Advantageously, cold chain distribution systems allow perishable
goods to be effectively transported and distributed without damage
or other undesirable effects.
[0003] Refrigerated trucks and trailers are commonly used to
transport perishable goods in a cold chain distribution system. A
transport refrigeration system is mounted to the truck or to the
trailer in operative association with a cargo space defined within
the truck or trailer for maintaining a controlled temperature
environment within the cargo space.
[0004] Conventionally, transport refrigeration systems used in
connection with refrigerated trucks and refrigerated trailers
include a transport refrigeration unit having a refrigerant
compressor, a condenser with one or more associated condenser fans,
an expansion device, and an evaporator with one or more associated
evaporator fans, which are connected via appropriate refrigerant
lines in a closed refrigerant flow circuit. Air or an air/gas
mixture is drawn from the interior volume of the cargo space by
means of the evaporator fan(s) associated with the evaporator,
passed through the airside of the evaporator in heat exchange
relationship with refrigerant whereby the refrigerant absorbs heat
from the air, thereby cooling the air. The cooled air is then
supplied back to the cargo space. During operation, the cargo space
may be accessed frequently, which leads to temperature and moisture
variations in the cargo space.
SUMMARY
[0005] In one exemplary embodiment, a method of operating a
refrigeration system. The method includes operating a
multi-temperature refrigeration system that has a plurality of heat
absorption heat exchangers in a single temperature mode. A number
of the plurality of heat absorption heat exchangers are determined
that require defrosting a single heat absorption heat exchanger is
directed into a different operational state when the number of heat
absorption heat exchangers that require defrosting is equal to one.
E of the plurality of heat absorption heat exchangers is directed
into a defrost mode when the number of heat absorption heat
exchangers that requires defrosting is more than one.
[0006] In a further embodiment of the above, the plurality of heat
absorption heat exchangers includes at least three heat absorption
heat exchangers.
[0007] In a further embodiment of any of the above, the single heat
absorption heat exchanger requires defrosting.
[0008] In a further embodiment of any of the above, the
refrigeration system continues to operate in the single temperature
mode when the number of heat absorption heat exchangers that
require defrosting is equal to one.
[0009] In a further embodiment of any of the above, the single heat
absorption heat exchanger in the different operational state is
fluidly separated from a remainder of the multi-temperature
refrigeration system by closing an expansion device corresponding
to the single heat absorption heat exchanger.
[0010] In a further embodiment of any of the above, a fan
associated with the single heat absorption heat exchanger in the
different operation state is disengaged when the single heat
absorption heat exchanger is located in a frozen compartment.

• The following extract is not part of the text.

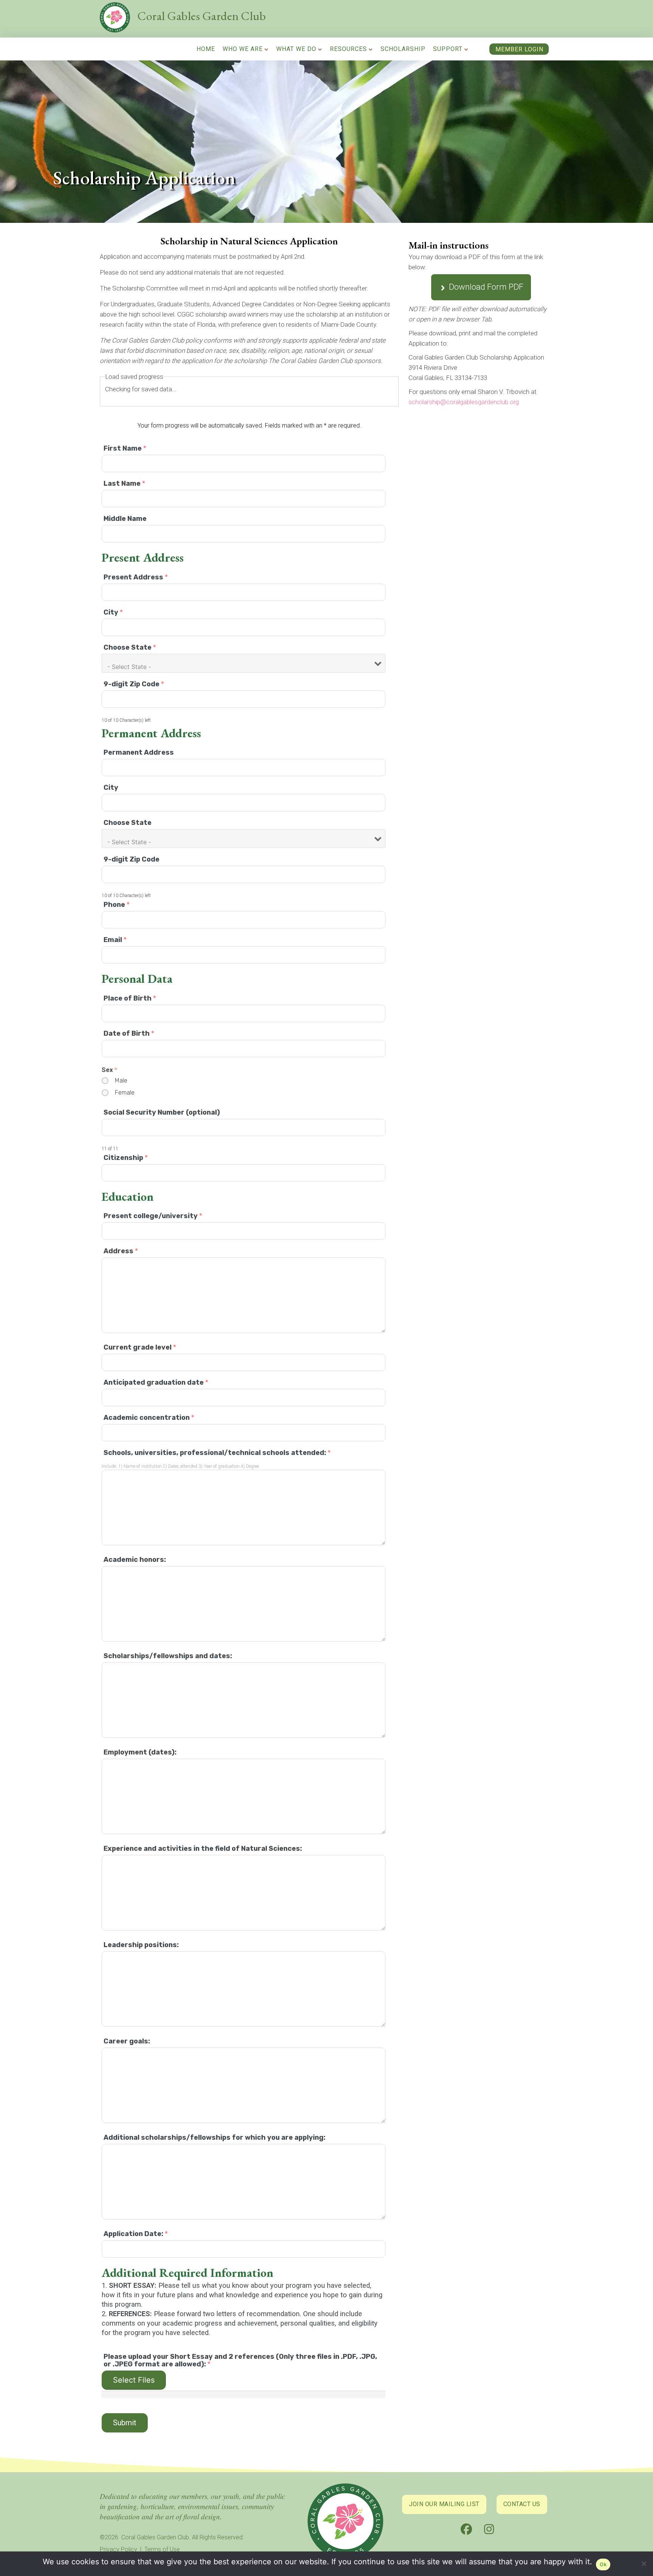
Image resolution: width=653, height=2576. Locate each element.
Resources (348, 49)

[0011] In a further embodiment of any of the above, the different
operational state operates a fan adjacent the single heat
absorption heat exchanger when the single heat absorption heat
exchanger is located in a perishable compartment.

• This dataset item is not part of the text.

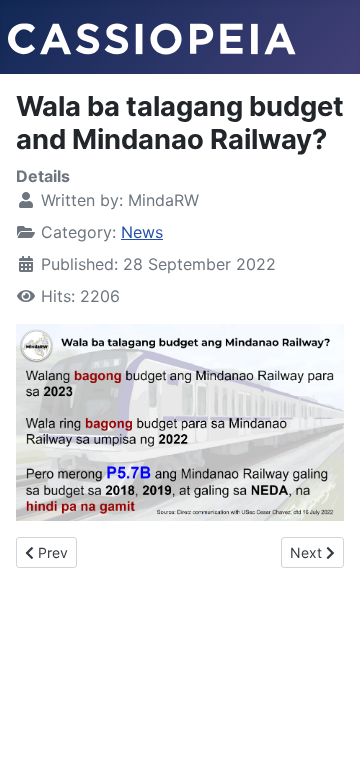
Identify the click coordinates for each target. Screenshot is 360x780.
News (142, 232)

[0012] In a further embodiment of any of the above, It's determined
if a second heat absorption heat exchanger requires defrosting in
addition to the single heat absorption heat exchanger and directing
the refrigeration system into the defrost mode when the single heat
absorption heat exchanger and the second heat absorption heat
exchanger require defrosting.
[0013] In a further embodiment of any of the above, the
multi-temperature refrigeration system includes at least three heat
absorption heat exchangers.
[0014] In a further embodiment of any of the above, each of the
plurality of heat absorption heat exchangers is directed into a
defrost mode. Each of the plurality of heat absorption heat
exchangers is heated with a resistance heater.
[0015] In another exemplary embodiment, a controller for a
refrigeration system includes a processor and a memory including
computer-executable instructions that, when executed by the
processor, cause the processor to perform operations. The
operations include operating a multi-temperature refrigeration
system that has a plurality of heat absorption heat exchangers in a
single temperature mode. A number of the plurality of heat
absorption heat exchangers that require defrosting is determined. A
single heat absorption heat exchanger is directed into a different
operational state when the number of heat absorption heat
exchangers that require defrosting is equal to one. Each of the
plurality of heat absorption heat exchangers is directed into a
defrost mode when the number of heat absorption heat exchangers
that requires defrosting is.
[0016] In a further embodiment of any of the above, the plurality
of heat absorption heat exchangers includes at least three heat
absorption heat exchangers.
[0017] In a further embodiment of any of the above, the single heat
absorption heat exchanger requires defrosting.
[0018] In a further embodiment of any of the above, the operations
further includes continuing to operate the refrigeration system in
the single temperature mode when the number of heat absorption heat
exchangers that require defrosting is equal to one.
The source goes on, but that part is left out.